▶ _Stored data entries_
◇ ◇ ◇

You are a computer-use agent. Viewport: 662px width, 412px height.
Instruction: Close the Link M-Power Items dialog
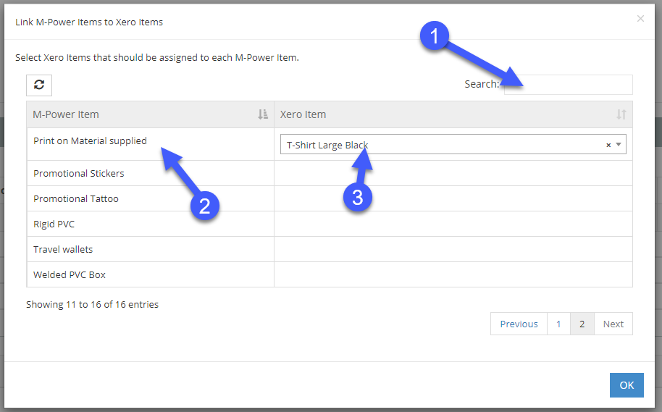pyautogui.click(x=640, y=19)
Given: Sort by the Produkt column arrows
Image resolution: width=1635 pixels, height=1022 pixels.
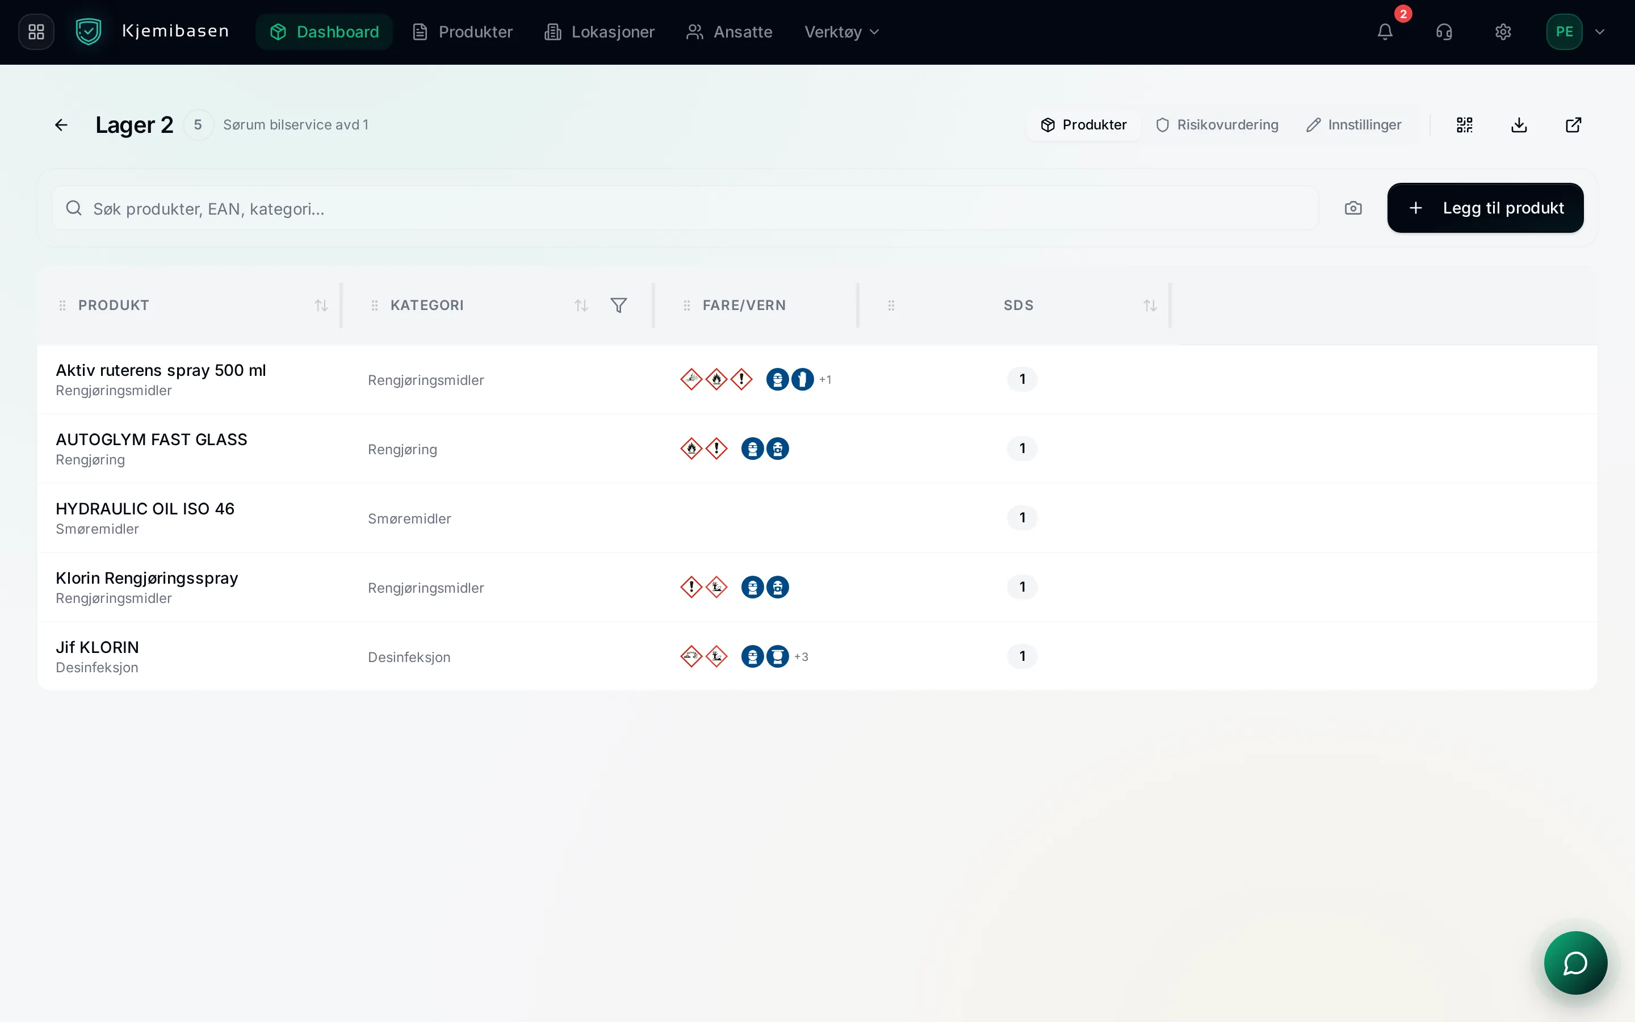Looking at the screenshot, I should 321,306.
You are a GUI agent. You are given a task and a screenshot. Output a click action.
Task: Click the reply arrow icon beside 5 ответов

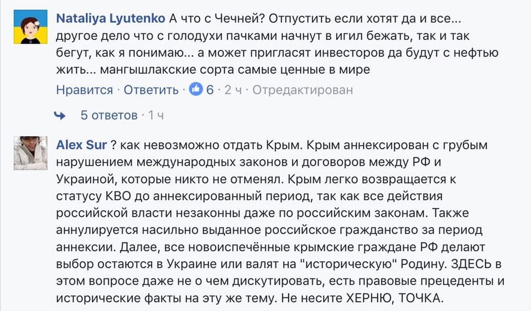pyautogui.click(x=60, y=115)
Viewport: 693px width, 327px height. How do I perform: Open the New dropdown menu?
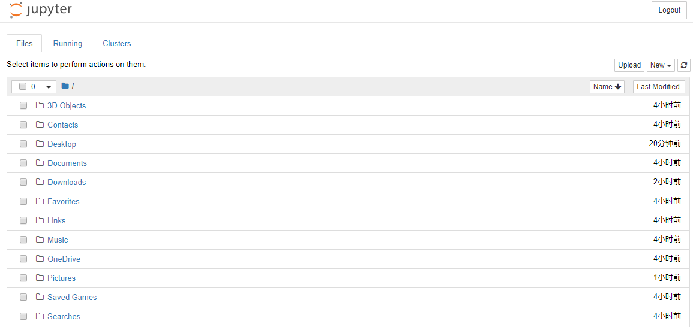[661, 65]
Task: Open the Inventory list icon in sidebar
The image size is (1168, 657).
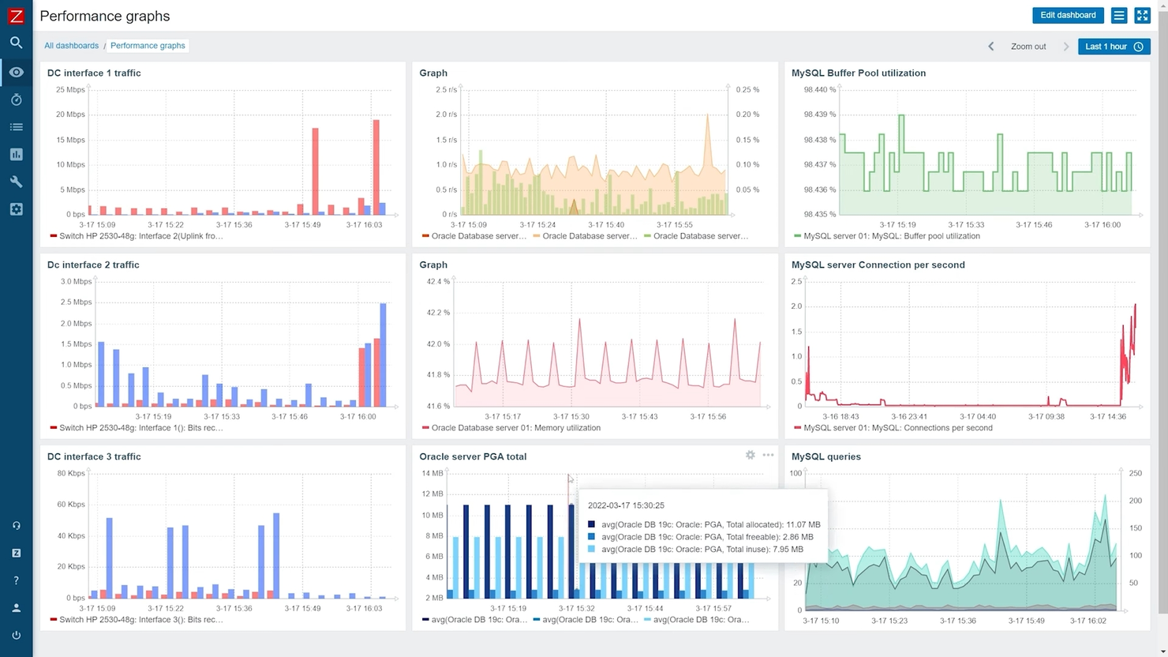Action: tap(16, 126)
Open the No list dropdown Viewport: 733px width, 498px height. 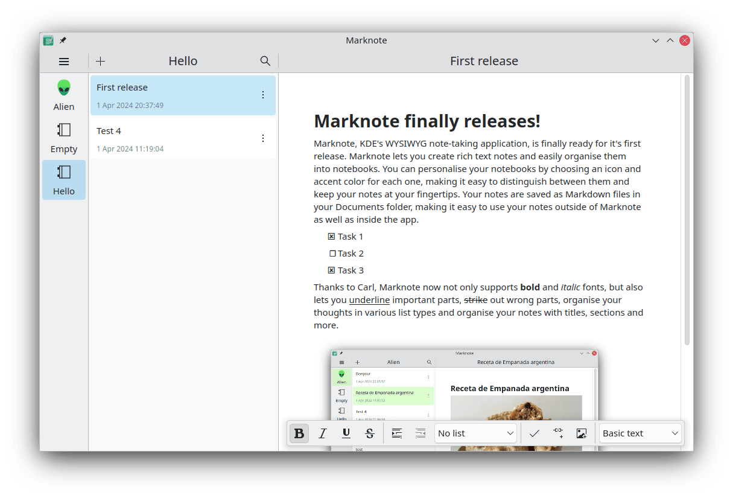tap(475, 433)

◇ ◇ ◇

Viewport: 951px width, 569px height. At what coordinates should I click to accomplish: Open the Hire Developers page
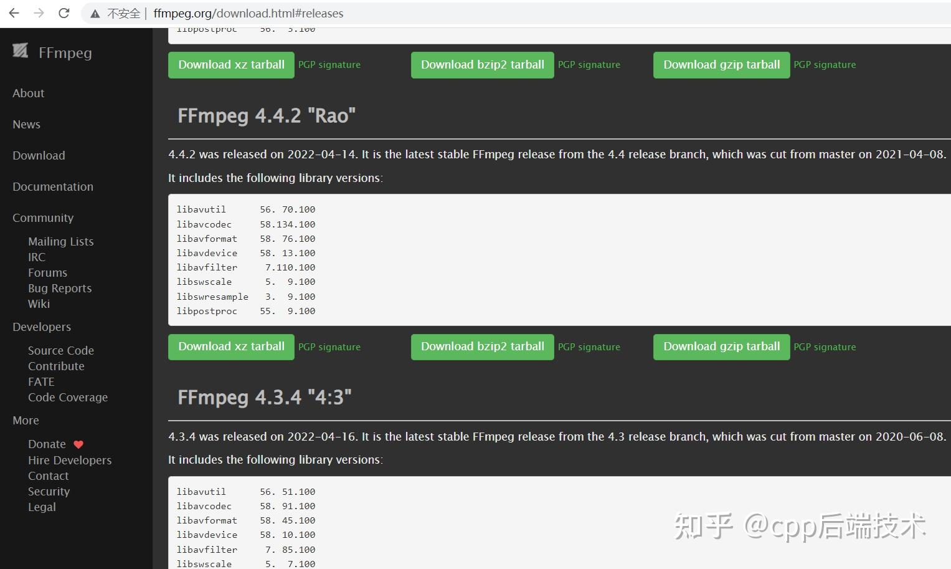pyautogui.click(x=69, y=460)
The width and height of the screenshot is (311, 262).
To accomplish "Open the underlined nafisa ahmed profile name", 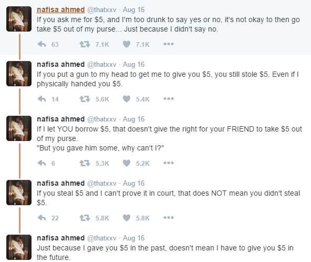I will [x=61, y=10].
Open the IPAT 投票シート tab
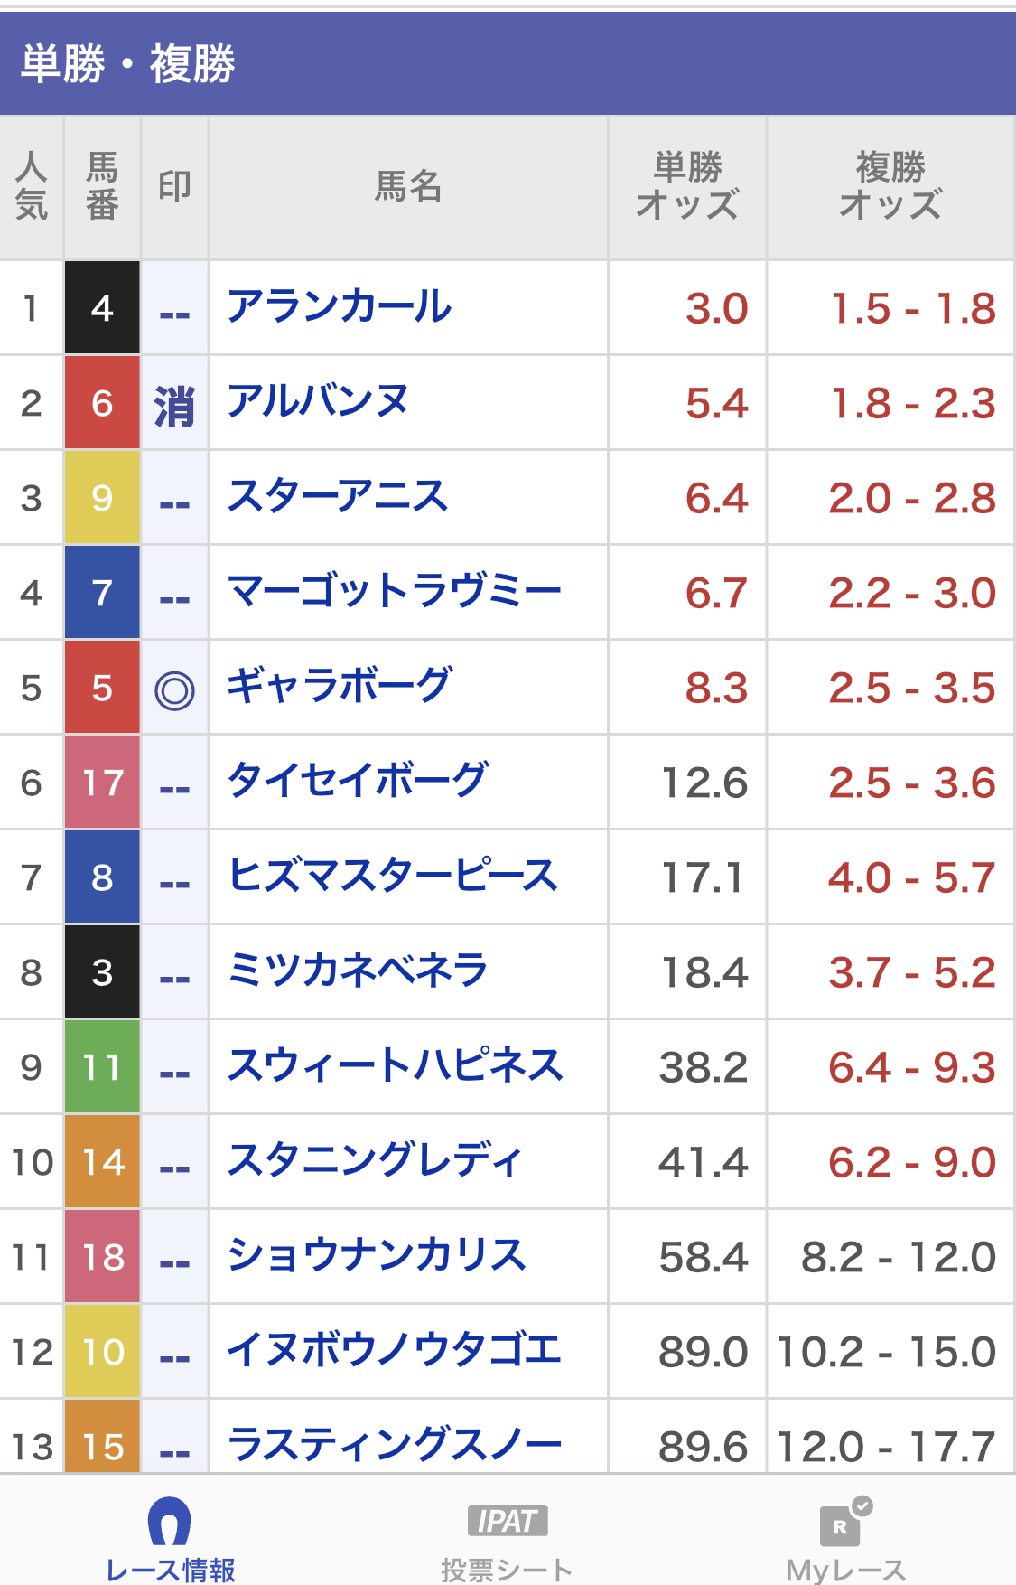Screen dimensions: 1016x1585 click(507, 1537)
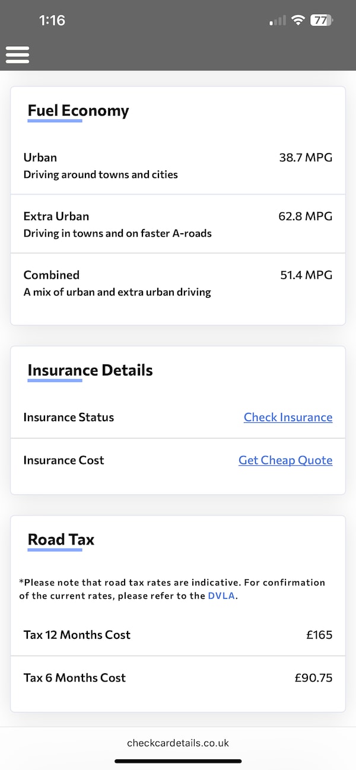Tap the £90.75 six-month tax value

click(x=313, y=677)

◇ ◇ ◇

▶ _Work task_
Write out, word for word, the stretch of entries that begins at the line with "Given: Sort by the Produkt column arrows" and ends at the line with "You are a GUI". Pictures do not belong in it.

▶ _Task result_
Given: Sort by the Produkt column arrows
Image resolution: width=1635 pixels, height=1022 pixels.
Looking at the screenshot, I should 321,306.
You are a GUI agent. You are given a task and a screenshot. Output a click action.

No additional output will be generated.